Since THC and the other cannabinoids ingested in marijuana usage are quite "sticky" molecules and bind to many surfaces in the brain, it would be hard to pinpoint the exact mechanism of paranoia and other effects such as anxiety, as THC indirectly effects endless other neural systems such as 5HT, DA, NE, NMDA, MCR, BDNF, opioids, ACh etc. As the above two posters have pointed out, the "pharmacology" of THC has just begun to be unraveled. Research is discovering non-CB receptor mediated cannabinoid effects. Vanilloid type receptors, related to the capsaicin(think hot pepper) molecule, are also interestingly involved in cannabinoid pharmacology (PubMed: 15140635). What all this means is that we don't really know how cannabinoids work in vivo, although we scientists can manufacture some cool dose-response or concentration-variance charts of cannabinoid ligands such as SR141716a (which in the literature is labelled anything from a partial agonist (PMID: 15075622), to a inverse agonist, and an antagonist (PMID: 14709326), WIN 55,212-2 (agonist), and inverse agonist AM251.

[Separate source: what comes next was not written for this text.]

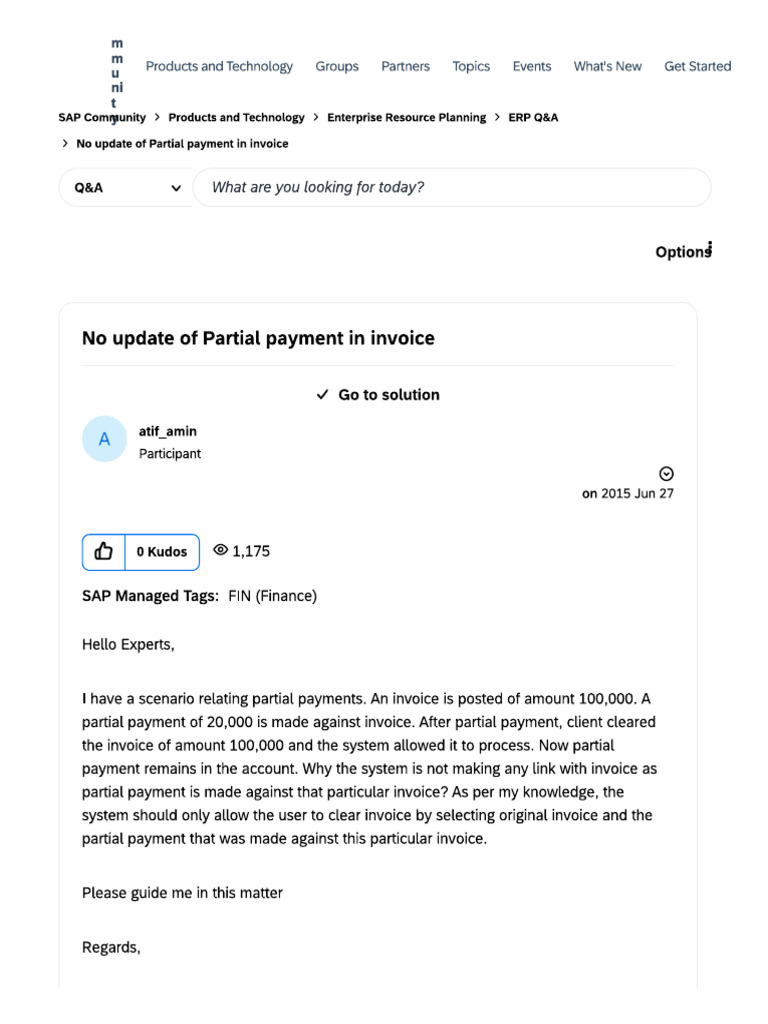Focus the What are you looking for search field

point(452,187)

If I was to guess factors influencing paranoia produced by pot/MDMA, the indirect release and retrograde signaling of dopamine in various corticotemporolimbic regions probably plays a role, possibly causing a temporary temporolimbic dysfunction, as hypothesized is to occur in schizophrenics, who often display paranoia (Weinberger D., 2003). Psychologically, the distortion of reality, STM loss, along with the temporal distintegration and over-thinking associated with cannabis intoxication could all be contributing factors. Again, with chaotic quantum biological systems such as our CNS, it is possible one's person's paranoia is another's euphoria, as we all function differently on diverse levels of top-down and bottom-up organization of the nervous system. As they say, different strokes for different strokes, especially since each of our brains is constantly rewiring themselves in response to the environment.
Let's not even start on second and third messenger systems, the actual effectors of the genetic and short term changes caused by cannabinoids. The more I learn about neurobiology the more I feel sure one man cannot figure out how we think, instead it will have to be done by an array of supercomputers incorporating unbelievably complex chemical, electrical and genetic knowledge.